Alfie Evans – parents and the state

The tragic case of Alfie Evans once again illustrates the need for Parliament to consider giving parents more say over their children’s medical care. I know these are very difficult matters and we don’t see the full picture from the outside, but it does seem to me that there are serious issues, which must be addressed.

There is increasing presumption that the “state” knows better than parents and has the right to intervene. Of course, in cases of unarguable abuse this is absolutely justified. But what about when “professionals” go behind the back of parents, or deliberately mislead them, to give advice and treatments regarding controversial matters, like gender identity or birth control? This clearly diminishes trust between families and the state with all the disastrous consequences that ensue.
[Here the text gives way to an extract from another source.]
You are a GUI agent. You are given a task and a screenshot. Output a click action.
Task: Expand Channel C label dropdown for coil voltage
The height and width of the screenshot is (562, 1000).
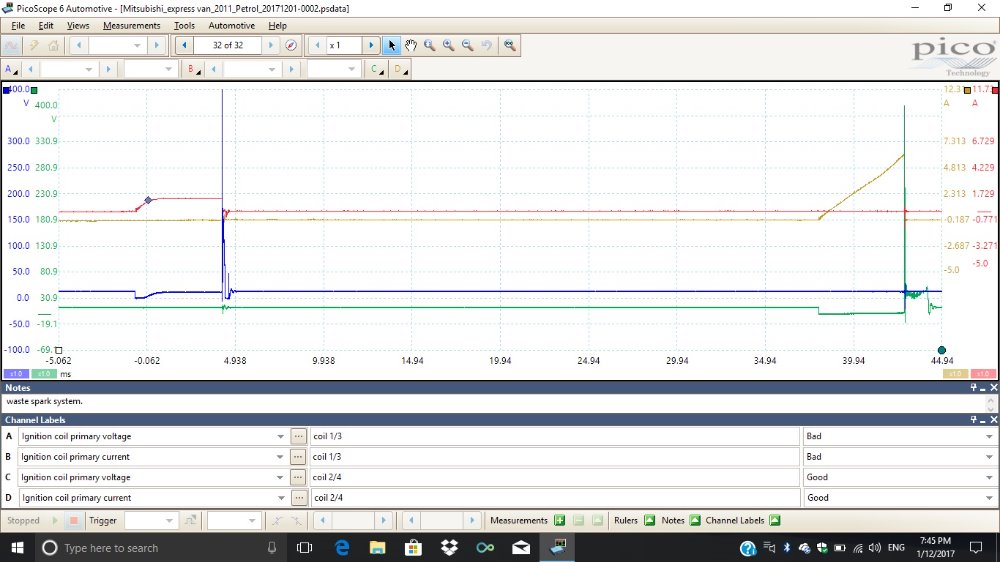[280, 478]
These are highly debatable and contentious issues on which professionals should at most be neutral, allowing parents as much freedom as possible to shape their children’s development (providing they do not incite hatred of others). Of course, when age 16 or 18 is reached, then young people can enjoy more freedom to make life-changing decisions, but the state should not (for example) be facilitating a 14-year-old girl taking a male name. I often wonder how much LGBT groups are actively seeking to add to their numbers, sowing seeds of doubt and persuading people that they are trapped in the wrong bodies or prefer the same sex. Why, for example, are “drag queens” being parachuted into primary schools for story time?

Ideally, the state exists to defend the families and individuals against oppression, maximising freedoms, not trying to define a narrow version of what is right or wrong.
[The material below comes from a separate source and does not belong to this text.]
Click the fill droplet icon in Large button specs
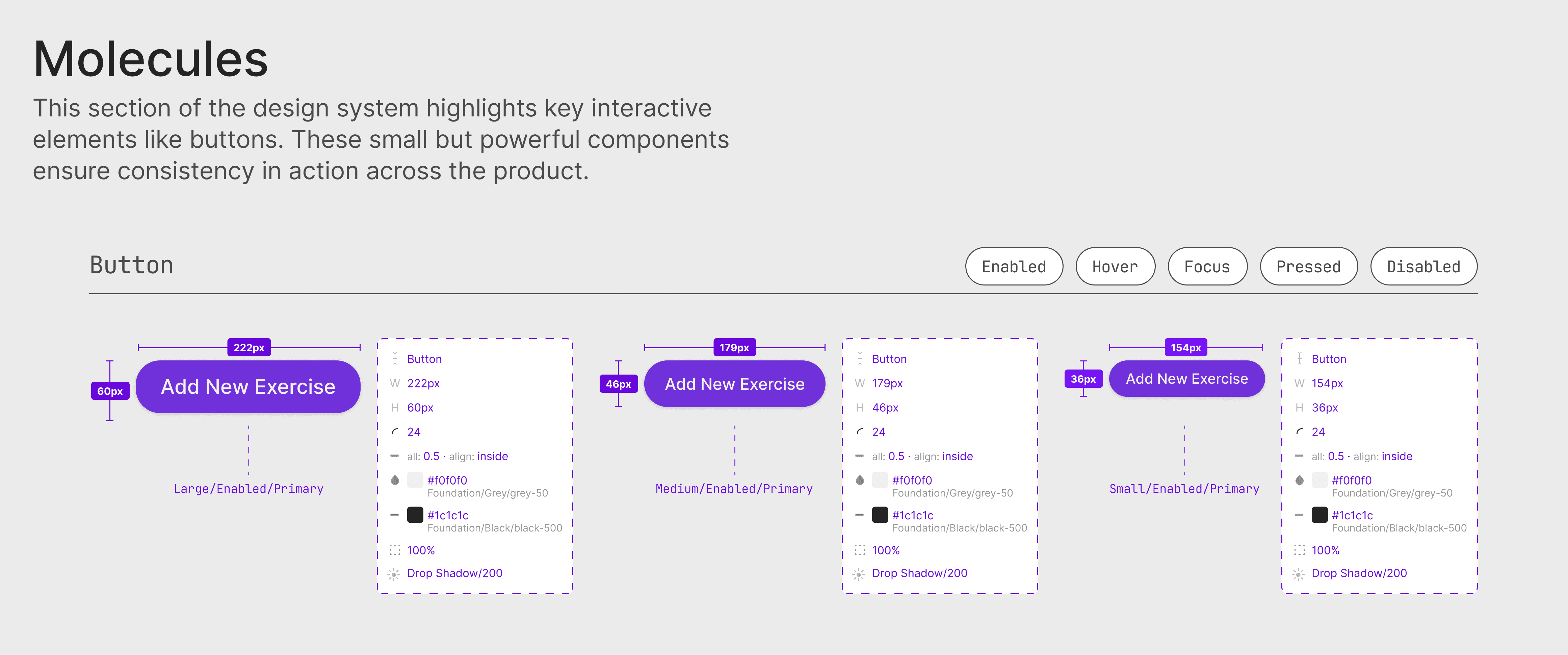 (394, 480)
How absurd that in the tragic case of Alfie Evans, Alder Hays hospital is actively working against treatment and care options being offered by Italy. They want and expect him to die anyway, so why are they concerned if this happens in a foreign hospital, especially after discovering that he was capable of breathing unassisted much longer than they expected. Do they fear he might recover and prove them wrong? This is an act of real compassion from Italy, accorded with the desires of the parents and our refusal to allow the transfer makes Britain seem cold and heartless (just at the same point as our treatment of the “Windrush Generation” proves that point).

Surely, we must remember the case of Ashya King, who saw her parents hunted across Europe after they decided to remove him from hospital and take him to the Czech Republic for proton beam therapy. Today, Ashya is in remission and doing well.

We need to realise the sacrifices of parents. They have given birth to this child, carried in the womb for nine months, nursed over many long nights, love and fought for their child. They are closest to the little defenceless human being who is battling for their life. Most British mums and dads might decide to withdraw treatment in situations like Alfie’s but there will be some, through sincere beliefs and values, who will want to do everything possible and have the capacity to continue that struggle for survival. Alfie’s was an undiagnosed, “mystery” condition – who is to say that two or three years down the line, we do not learn more and discover that he could have been treated, or a miracle happens and he suddenly recovers? Who are the doctors to deem Alfie’s life as worthless?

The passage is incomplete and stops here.